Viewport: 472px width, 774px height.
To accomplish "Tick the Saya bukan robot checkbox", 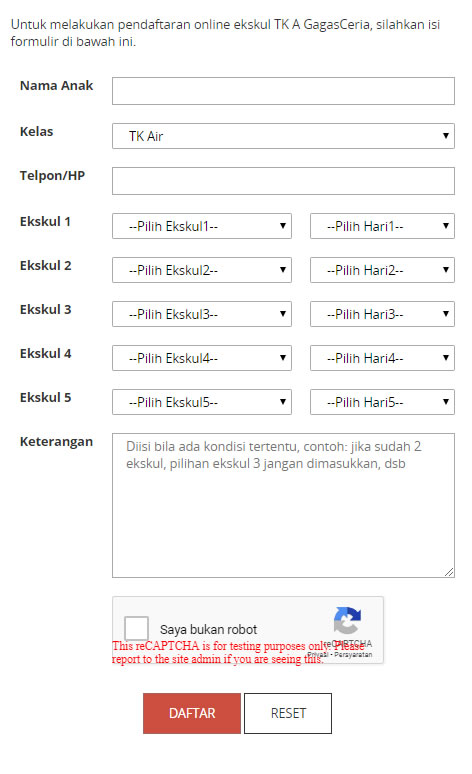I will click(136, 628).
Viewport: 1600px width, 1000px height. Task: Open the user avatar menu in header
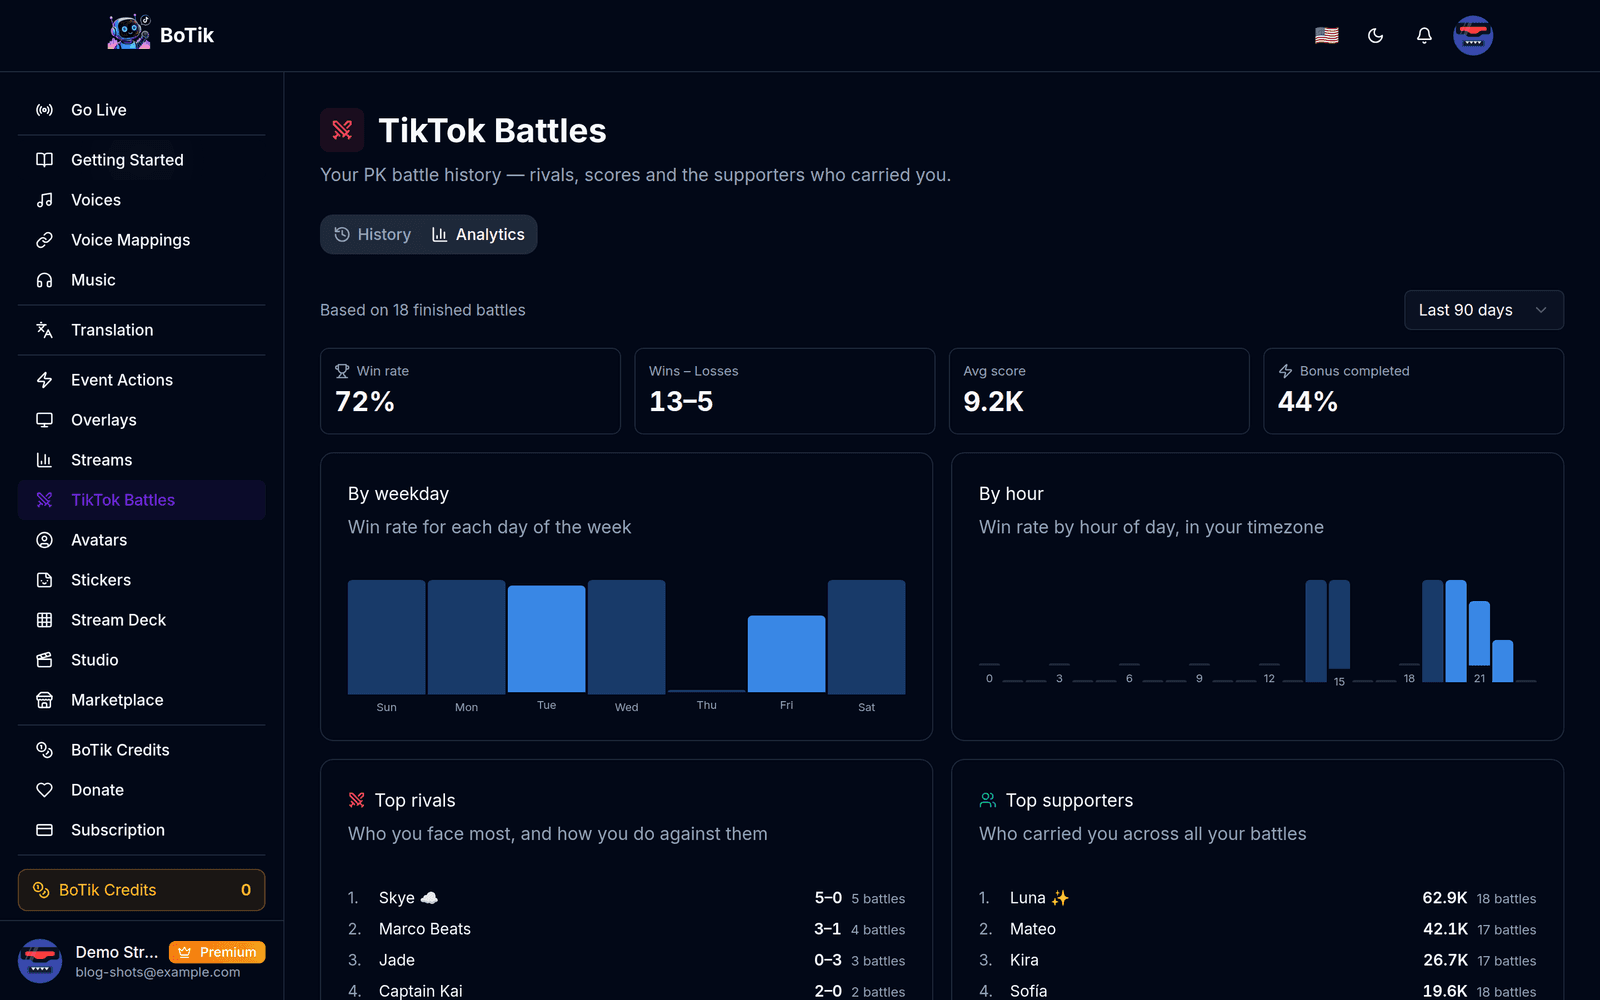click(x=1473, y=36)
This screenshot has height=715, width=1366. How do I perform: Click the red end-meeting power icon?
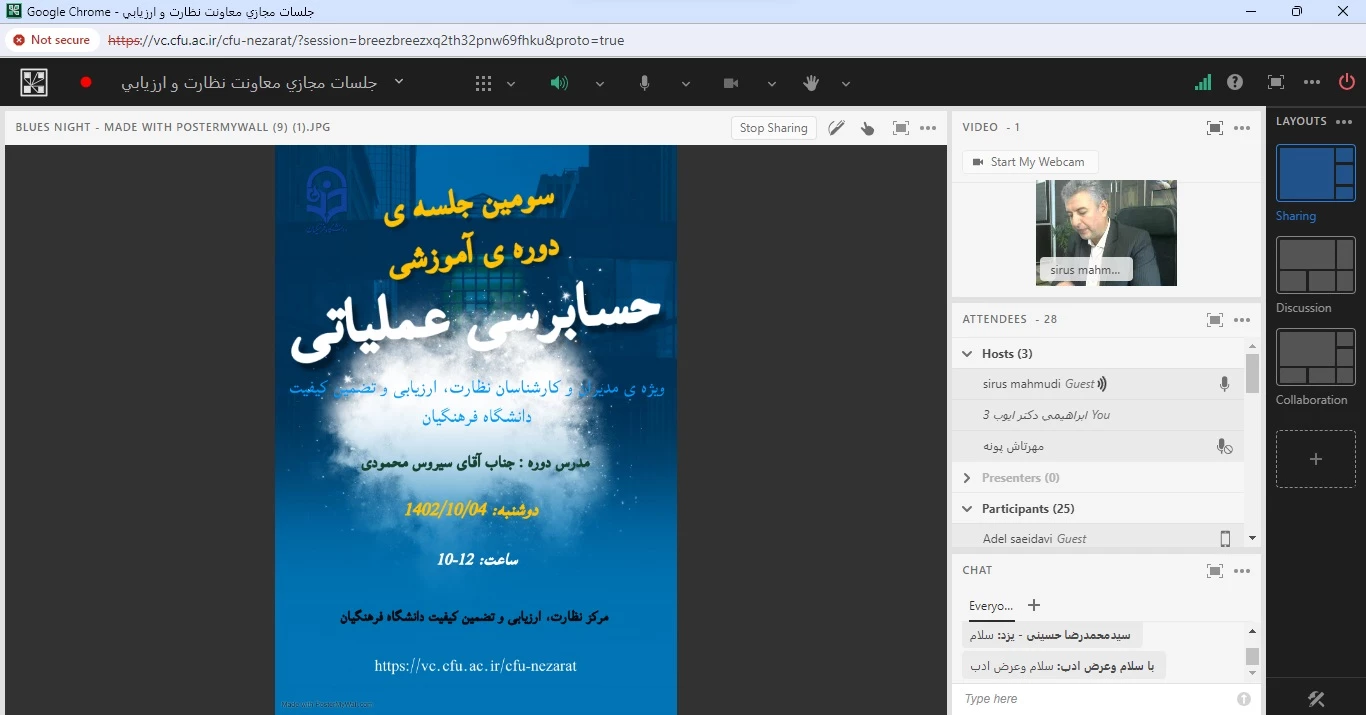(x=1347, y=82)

· · ·

Task:
Only the lines from the line with "This screenshot has" to the bottom of the material above should be reproduced, exactly and without pictures.

Solution to this exercise:
This screenshot has height=715, width=1366. How do I perform: Click the red end-meeting power icon?
(x=1347, y=82)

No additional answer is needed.